After three years of aggressively scooping up companies, Google has slowed down.

Much of the credit for Google’s hefty, stock-record-smashing quarter last week has gone to new CFO Ruth Porat and her prudential words to Wall Street. The New York Times even christened her arrival the return of “adult supervision.”

But here’s another factor: Google just didn’t buy as much.

In a regulatory filing today, the company reported that its acquisitions and asset purchases for the first six months of the year totaled $149 million. Compare that to the first half of last year, when Google closed its massive purchase of Nest Labs ($2.5 billion on the books) plus another $1 billion and change in smaller pickups. Last year was one of Google’s largest for acquisitions. But this year still pales next to 2013, when Google scooped up Waze (just under a billion) and 15 more companies for $344 million.

So, after a particularly acquisitive streak, Google is slowing down. Or at least letting its newest companies — and their many employees — integrate into the rest of the Plex. During the most recent quarter, its R&D spending rose by $551 million. Much of it, according to the SEC filing, went to facilities (data centers) and labor (salaries and stock to Googlers, who grew 17 percent in number).

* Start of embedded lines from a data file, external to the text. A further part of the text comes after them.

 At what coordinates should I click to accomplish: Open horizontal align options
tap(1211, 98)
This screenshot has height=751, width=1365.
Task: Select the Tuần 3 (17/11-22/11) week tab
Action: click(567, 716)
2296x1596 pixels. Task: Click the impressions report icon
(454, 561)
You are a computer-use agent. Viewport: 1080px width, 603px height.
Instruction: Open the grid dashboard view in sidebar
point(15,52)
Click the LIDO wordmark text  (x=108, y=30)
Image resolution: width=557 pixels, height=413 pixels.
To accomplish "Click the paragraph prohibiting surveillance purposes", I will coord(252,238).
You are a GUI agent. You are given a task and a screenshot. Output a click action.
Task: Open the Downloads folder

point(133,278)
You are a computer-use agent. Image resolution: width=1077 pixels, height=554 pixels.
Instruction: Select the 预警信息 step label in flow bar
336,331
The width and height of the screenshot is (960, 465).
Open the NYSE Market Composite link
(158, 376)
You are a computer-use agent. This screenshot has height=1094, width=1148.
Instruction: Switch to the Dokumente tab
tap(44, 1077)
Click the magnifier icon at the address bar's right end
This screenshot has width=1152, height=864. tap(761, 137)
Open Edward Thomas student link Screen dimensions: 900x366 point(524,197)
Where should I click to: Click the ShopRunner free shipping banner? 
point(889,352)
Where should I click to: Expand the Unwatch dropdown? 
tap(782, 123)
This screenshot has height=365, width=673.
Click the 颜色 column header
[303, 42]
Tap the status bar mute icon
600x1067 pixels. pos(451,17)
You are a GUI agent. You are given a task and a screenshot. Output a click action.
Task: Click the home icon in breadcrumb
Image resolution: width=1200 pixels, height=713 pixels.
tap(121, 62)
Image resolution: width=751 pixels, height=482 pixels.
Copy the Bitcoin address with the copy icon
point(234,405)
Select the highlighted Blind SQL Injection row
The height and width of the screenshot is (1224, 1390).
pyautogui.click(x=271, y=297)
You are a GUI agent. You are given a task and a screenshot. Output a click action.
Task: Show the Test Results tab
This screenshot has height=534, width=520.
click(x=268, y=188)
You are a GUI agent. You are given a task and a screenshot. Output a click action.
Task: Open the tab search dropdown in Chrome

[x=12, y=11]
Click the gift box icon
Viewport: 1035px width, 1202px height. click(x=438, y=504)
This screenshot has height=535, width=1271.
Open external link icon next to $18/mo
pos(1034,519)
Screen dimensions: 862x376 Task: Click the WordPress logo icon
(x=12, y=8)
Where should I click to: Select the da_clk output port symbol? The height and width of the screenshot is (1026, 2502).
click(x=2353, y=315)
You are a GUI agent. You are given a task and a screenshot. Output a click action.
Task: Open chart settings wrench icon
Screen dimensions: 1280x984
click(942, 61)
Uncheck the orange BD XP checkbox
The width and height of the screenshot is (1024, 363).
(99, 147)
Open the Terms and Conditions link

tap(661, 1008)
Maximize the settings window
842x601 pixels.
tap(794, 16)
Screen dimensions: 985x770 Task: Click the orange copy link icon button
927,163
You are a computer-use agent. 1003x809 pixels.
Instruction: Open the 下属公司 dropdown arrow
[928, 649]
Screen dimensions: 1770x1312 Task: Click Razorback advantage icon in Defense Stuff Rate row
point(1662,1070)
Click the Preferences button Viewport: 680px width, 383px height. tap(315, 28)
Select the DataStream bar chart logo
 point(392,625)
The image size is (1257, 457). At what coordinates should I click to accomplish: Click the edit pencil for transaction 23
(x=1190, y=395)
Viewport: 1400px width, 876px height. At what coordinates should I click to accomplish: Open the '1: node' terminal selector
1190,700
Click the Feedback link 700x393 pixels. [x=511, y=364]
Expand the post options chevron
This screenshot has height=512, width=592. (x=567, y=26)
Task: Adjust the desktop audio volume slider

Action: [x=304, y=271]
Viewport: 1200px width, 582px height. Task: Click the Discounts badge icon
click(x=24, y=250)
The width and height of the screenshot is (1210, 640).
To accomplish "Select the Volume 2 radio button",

Still, the slowdown surely doesn’t indicate a full stop. Google has just under $70 billion on hand. And, despite the new lip service to “expense discipline,” as Porat pledged on the earnings call, Google still believes that plowing that money into research and acquisitions is superior to, say, paying back dividends to shareholders.

Prudential Porat said as much. “To date,” she told analysts, “the biggest return on investment here has been in our core search business including mobile search, as a result of both smart M&A and capex.”